I had just birthed my first child, and my mum decided to punish me for all the meat I stole in her pot when I was small. So, she barred me from drinking anything cold because, according to folklore, cold drinks during the puerperal period reduces breast milk production and the baby would get a cold because the milk is cold. I tried to convince her that these things are not true, she no gree. 

Can you imagine being denied a cone of ice-cream on a hot summer afternoon? Yeah, that was how she expected me to suffer for a whooping 40 days! Thank God she didn’t stay with me 24/7. Anytime she went back to her husband’s house, I would drink as much cold water as I could and pretend as if nothing happened.

On the 40th day, she organised a small party for me. To me, it was a bitter-sweet party. It marked the day I was finally free to treat the baby as I was thought in Paediatrics. I was able to go back to the fridge and consume anything cold – even the ice-cubes. But it also meant that I could no longer enjoy the midday nap while she takes care of the baby. Only then did I realise what it takes to become a mother… 

Thank you Grandma for all the love and support (and punishments!) 

CONTROL YOUR FLATUS

I know someone who will love this post- Abu banaat. I can’t remember any of his posts where he didn’t “frown” at people who fart excessively and indiscriminately. Lol! I totally understand you bro. Yoruba people would say: Olúhun ò dá ilé isó (God didn’t create a separate room for farting). But hey! Must you pollute the air that we all breathe in?

Now, let’s break it down. Why do some people fart so much and what’s the remedy?

*OVEREATING. The more you eat, the more you fart. It’s that simple. There are commensal bacteria in your gut that feast on undigested food. The major byproduct from these bacteria is gas. Solution: eat less/just enough.

*”GASEOUS FOODS”. Some foods are prone to producing more gas: eggs, beans, cabbage, potatoes etc. Solution: Modify your diet and substitute these foods for less gaseous ones. Or prepare such foods in different ways, eg, peel the beans.

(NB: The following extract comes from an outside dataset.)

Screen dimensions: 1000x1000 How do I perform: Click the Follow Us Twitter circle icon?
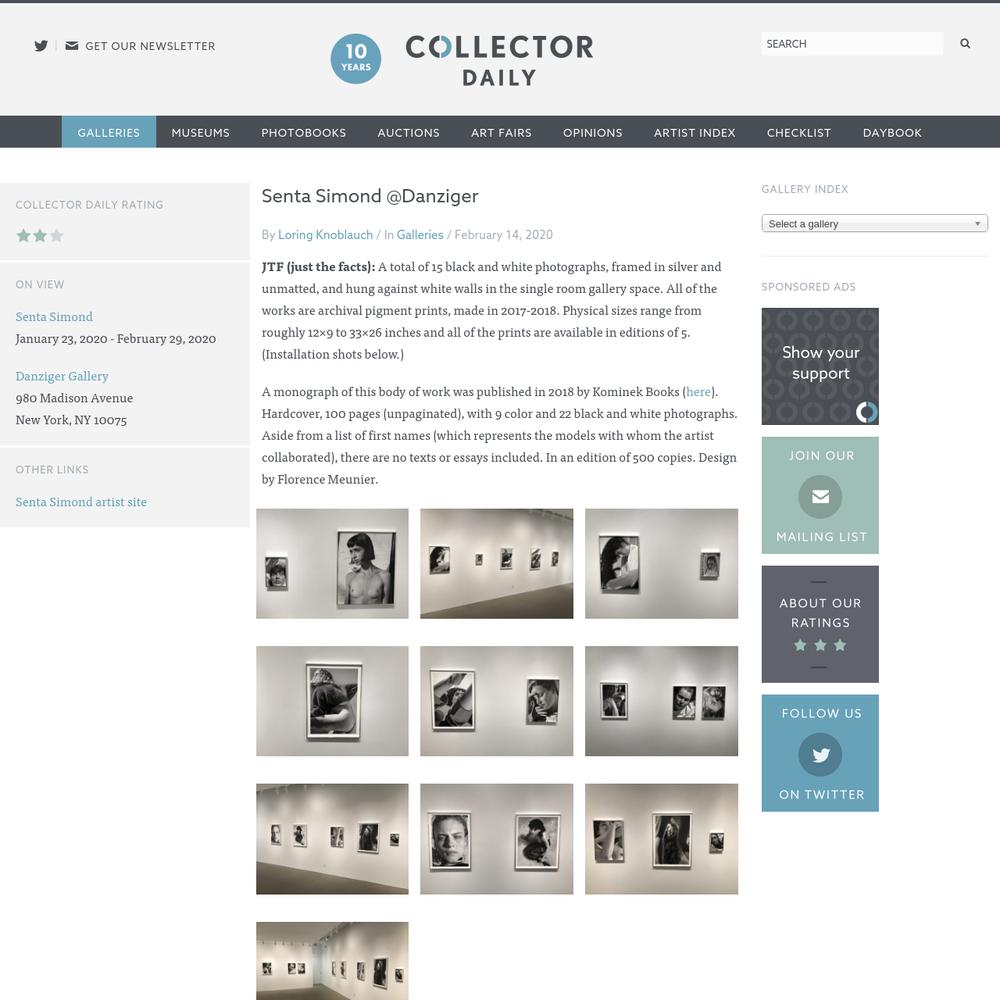[820, 754]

*EATING TOO FAST. This is also related to overeating. When you swallow food too fast, without chewing until soft, digestion becomes more difficult and slower. Therefore, the bacteria would have extra work to do and then, extra gas is produced (usually more pungent, yuck!) Solution: eat slowly, chew before swallowing, drink in sips, avoid drinking with straw.

*OPENING THE MOUTH WHILE EATING. By default, we all swallow air. When you keep your mouth open, or talk too much while eating, you will swallow more air and then, fart more. Solution: close your mouth and minimize talking while you eat.

*UNHEALTHY DRINKS. This includes alcohol and carbonated drinks. What do you see when you open a bottle/can of Coke/malt/beer? Gas. Your body cannot assimilate gas. You either bring it back (by belching) or pass it down (by farting). Solution: minimize or stop drinking fizzy drinks. Quit alcohol.

*HYPERACIDITY. Flatulence can be a symptom of peptic ulcer disease. Solution: If you have been diagnosed of ulcer, get yourself treated once and for all. If you have an important interview or your future mother-in-law has finally agreed to meet you, respect yourself and get an over-the-counter antacid (like Gestid or Gascol).

*UNKNOWN CAUSE. If you don’t quite know what your problem is and all remedies don’t seem to work, then I can’t help you. Meanwhile, you can try some tricks and cheats; like using perfumes or wearing a fart-proof underwear!